(Exercise requirements) What you output must be the exact lines from the first line of the data through the one holding "The image size is (1078, 606).", with no pictures.

(Given records)
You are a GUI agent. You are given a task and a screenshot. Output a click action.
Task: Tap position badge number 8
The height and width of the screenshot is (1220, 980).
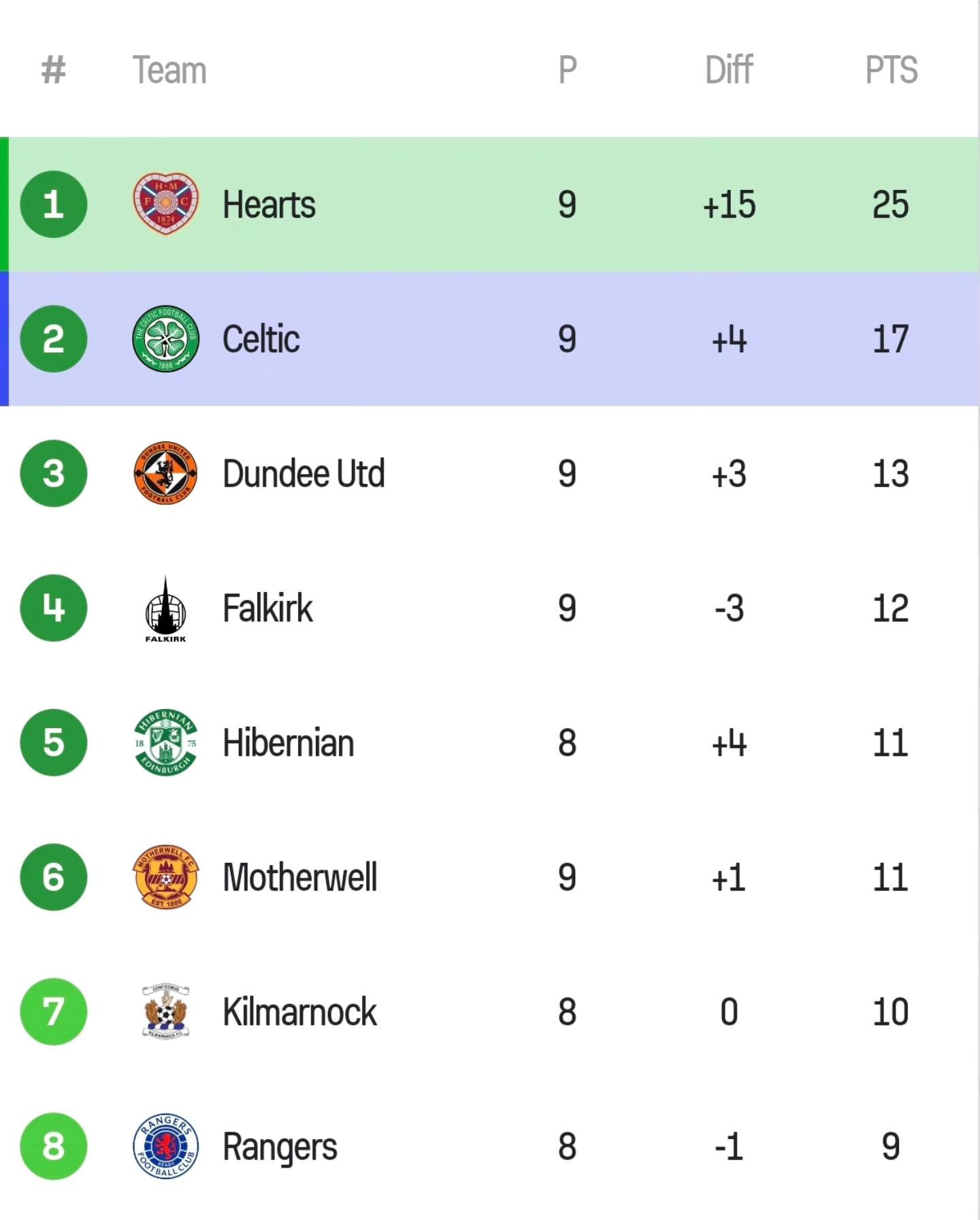point(54,1147)
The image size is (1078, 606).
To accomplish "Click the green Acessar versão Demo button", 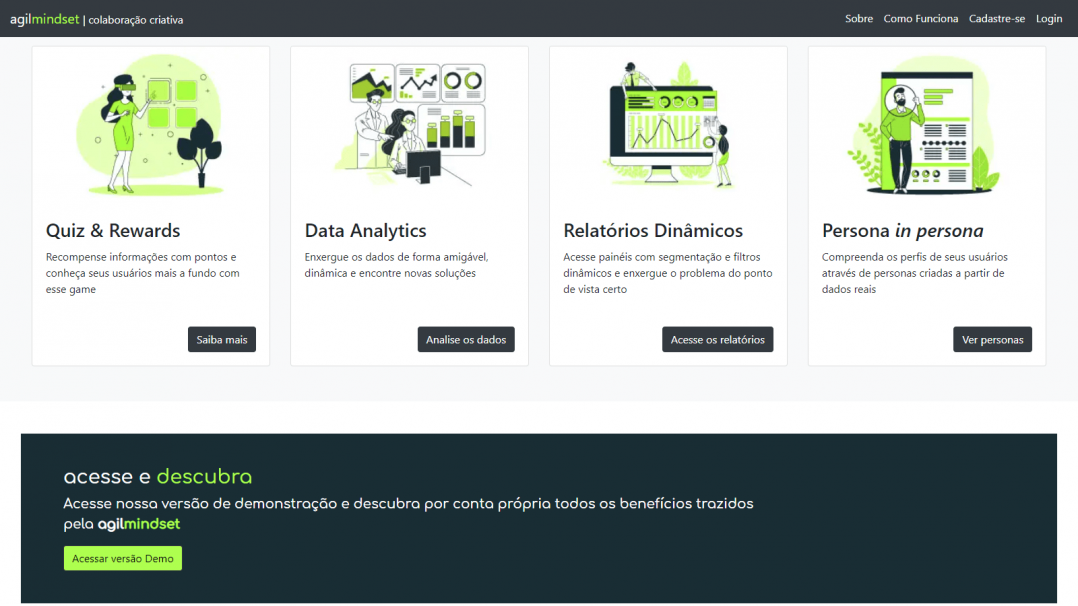I will tap(122, 558).
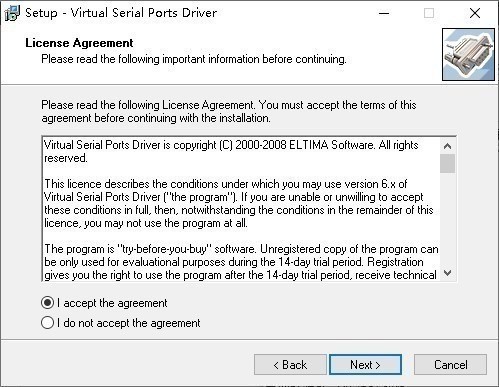Image resolution: width=499 pixels, height=387 pixels.
Task: Click the serial port connector image
Action: coord(468,55)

(Reply)
You are a GUI agent. You are given a task and a screenshot. Output a click action.
Task: Tap position badge number 8
The height and width of the screenshot is (1220, 980).
point(54,1147)
The image size is (1078, 606).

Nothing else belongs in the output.